Wednesday, November 14, 2012
How to Be a Woman by Caitlin Moran
Caitlin Moran's How to Be a Woman opens with a story of her thirteenth birthday, when she was chased down by a group of boys who did not recognize her as a girl. They threw rocks at her and called her names. Moran escaped and sought solace from her German Shepard. With a few tweaks, this story could have been about me when I was 13.
I was initially drawn to this book because the author's name is also Caitlin and because I love a good memoir/essay book. While it turns out that Caitlin isn't Moran's actual first name, I will forgive her because 1) Everyone wants a name this awesome and 2) I really liked this book. The major difference between me and Moran is that she is way more comfortable with sharing about private parts and situations. She would talk about things with her sister that made me squirm a little, but I'm a bit embarrassed about buying underwear in public, so I'm not really normal either.

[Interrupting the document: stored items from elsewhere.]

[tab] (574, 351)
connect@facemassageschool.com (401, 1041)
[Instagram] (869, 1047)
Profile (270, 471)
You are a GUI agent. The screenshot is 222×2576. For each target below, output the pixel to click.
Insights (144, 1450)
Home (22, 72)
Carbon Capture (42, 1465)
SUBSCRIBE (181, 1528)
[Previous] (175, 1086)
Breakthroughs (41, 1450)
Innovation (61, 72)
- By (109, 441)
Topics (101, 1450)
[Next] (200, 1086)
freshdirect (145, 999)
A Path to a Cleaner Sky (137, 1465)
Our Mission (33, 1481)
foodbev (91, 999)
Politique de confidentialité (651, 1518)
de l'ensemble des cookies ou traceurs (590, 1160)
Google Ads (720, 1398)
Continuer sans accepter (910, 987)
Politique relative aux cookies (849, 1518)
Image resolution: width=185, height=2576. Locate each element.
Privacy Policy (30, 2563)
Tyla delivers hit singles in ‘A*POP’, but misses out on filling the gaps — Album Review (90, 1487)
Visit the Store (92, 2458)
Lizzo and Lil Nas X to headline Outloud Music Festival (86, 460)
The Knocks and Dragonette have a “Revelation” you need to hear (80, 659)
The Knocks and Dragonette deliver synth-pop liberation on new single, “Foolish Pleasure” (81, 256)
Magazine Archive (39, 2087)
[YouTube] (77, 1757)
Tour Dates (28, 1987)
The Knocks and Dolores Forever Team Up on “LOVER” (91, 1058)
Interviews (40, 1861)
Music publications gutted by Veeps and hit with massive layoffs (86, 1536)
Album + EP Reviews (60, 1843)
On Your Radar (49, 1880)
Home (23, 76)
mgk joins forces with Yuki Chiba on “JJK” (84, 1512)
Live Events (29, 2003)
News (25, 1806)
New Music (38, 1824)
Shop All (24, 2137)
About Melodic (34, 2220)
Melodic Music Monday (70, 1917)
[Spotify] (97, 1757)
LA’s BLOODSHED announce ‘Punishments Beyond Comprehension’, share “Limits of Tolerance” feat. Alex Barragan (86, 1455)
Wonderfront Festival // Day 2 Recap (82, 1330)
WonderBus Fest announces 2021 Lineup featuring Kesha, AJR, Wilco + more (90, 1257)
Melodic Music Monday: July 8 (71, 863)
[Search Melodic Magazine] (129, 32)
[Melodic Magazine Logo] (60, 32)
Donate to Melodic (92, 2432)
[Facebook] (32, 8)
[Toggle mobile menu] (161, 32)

How to Be a Woman covers the gamut of feminine topics, from fashion to periods to abortion. The earlier chapters are Moran's accounts of becoming a woman, stories of puberty and falling in love, told with little regard for her own cringe-worthy moments. Again, most of it sounds like it could have happened in my own awkward ascent to womanhood. Later on, we get into marriage and children, and the account of her abortion, which she had after already mothering two baby girls. One part of me was a little saddened by the story, but I firmly believe in her right to make that decision and I appreciate her reasons behind it.
Moran really captures being a woman for me. There are so many familiar moments regarding fashion, how it's almost impossible to find clothes that fit because clothes are not made specifically for you, and how you can own so many shoes that you never wear because they are implements of torture. She is also behind my new desire for a pair of yellow shoes. Moran even hangs out with new feminist icon Lady Gaga, a story that makes me appreciate Gaga more.
In conclusion, I liked How to Be a Woman. For me, it demonstrated so many of the good and bad bits of being a woman, and a feminist. I'd recommend a bit of caution if you are squeamish or easily offended, but otherwise I'd recommend this book for all women and even men.